Фигура профессора Брольша возникла перед моими глазами практически мгновенно.
– Is everything fine, Julia? Any questions? – спросил он своим тихим железным голосом.
– Professor Brolsh, may I ask you just one question? – Я смотрела на него в упор.
– Sure.
– Will I die?
– No, – он произнес это слово таким спокойным голосом, словно мы обсуждали жару в Германии.
– Promise me.
– I promise[46]. – Его голос не дрогнул. За последние две недели я научилась различать интонации.
Когда я поняла, что человек, от которого целиком и полностью зависела моя жизнь, сейчас уйдет, мне стало по-настоящему страшно… Мне не хотелось его отпускать. Единственным моим желанием в тот момент было, чтобы он оставался рядом со мной до тех пор, пока я не начну считать… Но я понимала, что отвлекать его не в моих интересах. Он дал мне слово. Этого было более, чем достаточно.
– Professor Brolsh…
– Yes, Julia…
– I have your word[47].
P.S. Это были последние слова моей прошлой жизни, поэтому я написала их в «оригинале». Я вспомнила Геночку, вспомнила родителей, вспомнила Бога… и начала считать.
Если бы Господь Бог на секунду забыл о том, что я тряпичная кукла, и даровал мне немного жизни, вероятно, я не сказал бы всего, что думаю; я бы больше думал о том, что говорю.
Я бы ценил вещи не по их стоимости, а по их значимости.
Я бы спал меньше, мечтал больше, сознавая, что каждая минута с закрытыми глазами – это потеря шестидесяти секунд света.
Я бы ходил, когда другие от этого воздерживаются, я бы просыпался, когда другие спят, я бы слушал, когда другие говорят.
И как бы я наслаждался шоколадным мороженым!
Если бы Господь дал мне немного жизни, я бы одевался просто, поднимался с первым лучом солнца, обнажая не только тело, но и душу.
Боже мой, если бы у меня было еще немного времени, я заковал бы свою ненависть в лед и ждал, когда покажется солнце.
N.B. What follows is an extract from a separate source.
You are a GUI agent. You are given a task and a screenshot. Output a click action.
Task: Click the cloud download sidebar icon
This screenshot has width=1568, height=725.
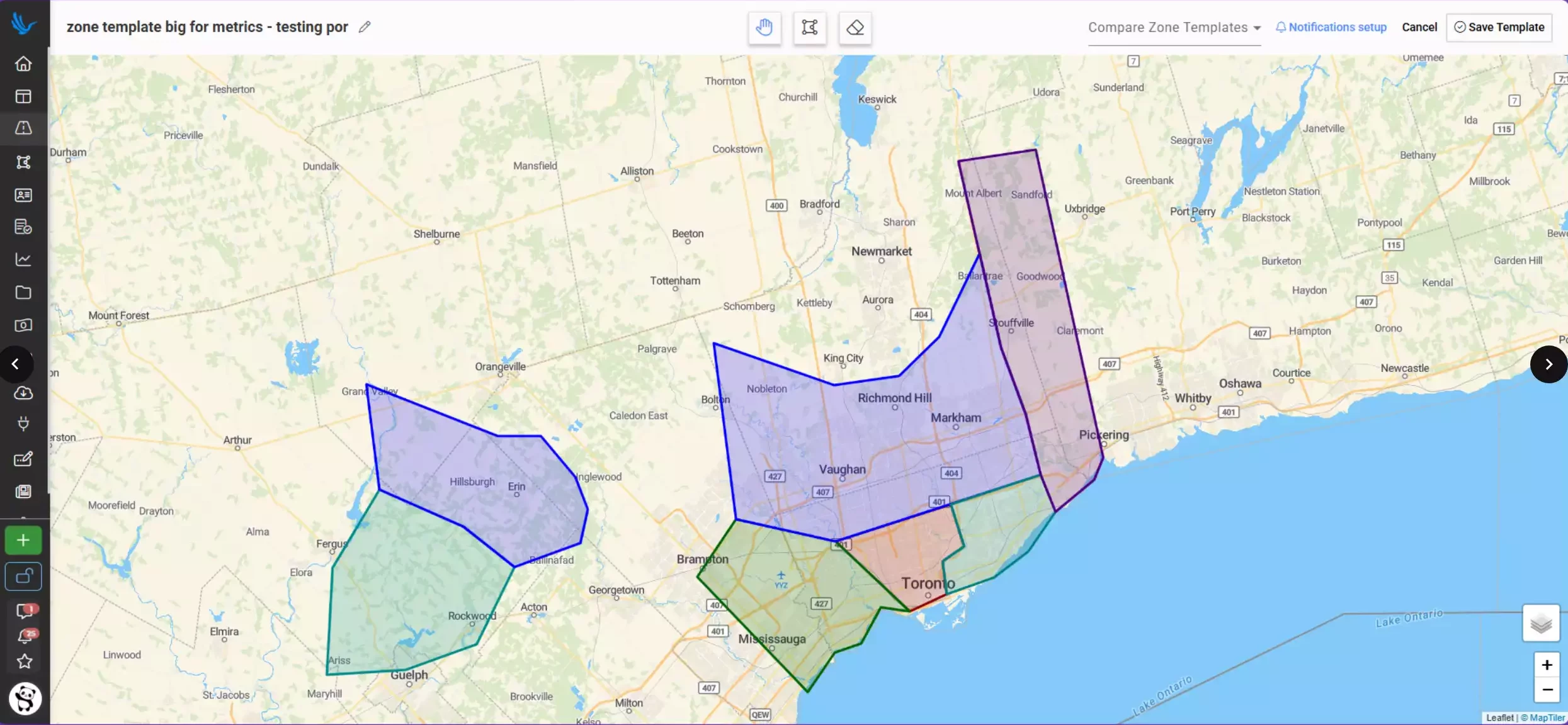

Я рисовал бы при звездах, как Ван Гог, мечтал, читая стихи Бенедетти, и песнь Серра была бы моей лунной серенадой. Я омывал бы розы своими слезами, чтобы вкусить боль от их шипов и алый поцелуй их лепестков.
Боже мой, если бы у меня было немного жизни… Я не пропустил бы дня, чтобы не говорить любимым людям, что я их люблю. Я бы убеждал каждую женщину и каждого мужчину, что люблю их, я бы жил в любви с любовью. Я бы доказал людям, насколько они не правы, думая, что когда они стареют, то перестают любить: напротив, они стареют потому, что перестают любить!
Ребенку я дал бы крылья и сам научил бы его летать.
Стариков я бы научил тому, что смерть приходит не от старости, но от забвения.
Я ведь тоже многому научился у вас, люди.
Я узнал, что каждый хочет жить на вершине горы, не догадываясь, что истинное счастье ожидает его на спуске.
Я понял, что, когда новорожденный впервые хватает отцовский палец крошечным кулачком, он хватает его навсегда.